When US Corporations Go `Green' - Watch Out

IN the past few months we've witnessed an explosion of interest in environmentally sensitive goods and services. In stores we find a plethora of ``environmentally sensitive'' products - harmless to the environment, packaged in recyclable containers, and always biodegradable. Shell Oil Corporation now delivers ``clean'' gas to the pumps. McDonalds has issued a 10-page booklet, ``McDonalds and the Environment,'' spelling out a new-found sensitivity to environmental concerns - from ozone protection to recycling. The demand for environmentally friendly products - from industrial-grade cleanup equipment to disposable diapers - is a growing and lucrative new industry. ``The green bandwagon is rolling through corporate North America,'' says Ian McGregor-Brown in a recent issue of Ad Busters, ``[and it's] re-defining the relationship between profit and social responsibility.'' Minnesota Attorney General Hubert Humphrey III has referred to this selling of the environment as a phenomenon that ``could make the oat-bran craze look like a Sunday school picnic.''

Growing alongside this new industry, however, is mounting evidence that corporate marketing of the environment may be outstripping the deep-level commitment needed to alter the very way of doing business that created runaway environmental pollution in the first place.

Side by side with news about the latest biodegradable soap, recyclable styrofoam, or clean gas, are disturbing indications that industry-wide commitment to environmental cleanup may be little more than another frenzied flurry of profit-taking: ``Industry Wary of Clean Air Bill,'' reads the headline in the New York Times. ``Auto Makers Lobby Hard Against Stricter Fuel Rules,'' reports the Wall Street Journal. Industry spared no expense to lobby against strict guidelines in clean air bill, the Journal went on to report, adding that ``When the shellshock of this [bill] hits small businesses...there'll be a revolt.''

Further insight into corporate America was provided recently by the Mobil Oil Corporation, who had been challenged by environmental groups regarding claims they've been making about the biodegradability of their Hefty garbage bags. Even though the company freely admitted that in actuality the product would not help reduce solid waste in landfills, Mobil continued to market the bags as biodegradable because, as they put it, ``the consumer feels good about having a biodegradable product.''

Recently American Enviro Products, Inc., makers of Bunnies disposable diapers, was asked how it could claim its diapers were biodegradable when in fact only the plastic portion of the diaper, and not the wood pulp filling, quickly decomposed in landfills. Their advertising was not misleading, the company maintained, because they had meant ``only that the plastic back sheet and packaging, not the wood pulp, are biodegradable.''

Such double-talk and sometimes outright deception repeats itself daily. Name a corporation - Exxon, McDonalds, Mercedes Benz, AT&T, Alberto Culver, General Motors - and if you scratch through the veneer of current environmental sensitivity you're apt to find that right beneath the surface it's still business as usual.
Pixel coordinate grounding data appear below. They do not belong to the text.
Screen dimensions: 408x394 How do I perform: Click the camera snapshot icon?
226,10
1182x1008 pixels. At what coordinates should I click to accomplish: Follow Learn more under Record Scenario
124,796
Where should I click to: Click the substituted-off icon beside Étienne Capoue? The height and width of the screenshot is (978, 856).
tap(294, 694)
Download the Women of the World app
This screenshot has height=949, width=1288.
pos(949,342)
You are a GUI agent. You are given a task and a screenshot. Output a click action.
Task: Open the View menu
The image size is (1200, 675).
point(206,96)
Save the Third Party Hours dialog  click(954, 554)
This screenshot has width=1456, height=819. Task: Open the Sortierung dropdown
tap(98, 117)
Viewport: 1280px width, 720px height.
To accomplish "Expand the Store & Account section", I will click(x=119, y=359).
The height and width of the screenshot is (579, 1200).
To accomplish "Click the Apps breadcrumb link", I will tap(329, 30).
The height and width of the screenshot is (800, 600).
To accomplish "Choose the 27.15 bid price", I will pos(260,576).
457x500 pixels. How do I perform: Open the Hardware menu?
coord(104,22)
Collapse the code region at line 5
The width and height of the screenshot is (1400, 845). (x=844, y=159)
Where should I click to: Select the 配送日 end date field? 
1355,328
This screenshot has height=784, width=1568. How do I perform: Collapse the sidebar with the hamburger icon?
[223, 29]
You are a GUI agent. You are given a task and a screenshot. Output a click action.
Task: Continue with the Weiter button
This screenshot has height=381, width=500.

Consider Exxon's recent response to a series of Exxon shareholder's proposals offered up under what are being called the Valdez Principles, a 10-point environmental agenda for corporations. After a string of environmental disasters including the Exxon Valdez, the lesser known New York harbor spill involving 14,000 barrels of crude, and the terrible pre-Christmas explosion of the Baton Rouge refinery, Exxon remains internally shaken but publicly unrepentant. Exxon opposed all 10 proposals on the grounds that ``they interfered with ordinary business and therefore weren't subject to shareholder action.''

``Today the future is in our hands,'' read an April 19th ad for ``Responsible Care,'' a vaguely worded environmental initiative endorsed by the Chemical Manufacturers Association, of which Exxon is a noteworthy member. ``Over 170 leading companies are saying `we're responsible,''' the ad went on: ``The legacy we leave for the next generation depends on action, not on words.''

Unfortunately, it appears that Exxon and other big corporate players are having a hard time putting their money where their mouth is in defining the moral high ground on what is ``responsible'' environmental action. The result: growing confusion, double-talk, and hyperbole, which of course in the business world is as old as the hoola hoop.

``For the corporation,'' commented business critic Carol Smith Monkman recently, ``the pursuit of happiness means power, wealth, and acquisition, not moral development.''

The lack of any real moral leadership in the financial community should be a reminder that unless consumer activists continue to apply heat to the environmental campaign, the current ``green revolution,'' 'a la Wall Street, may turn out to be little more than another sophisticated marketing gimmick.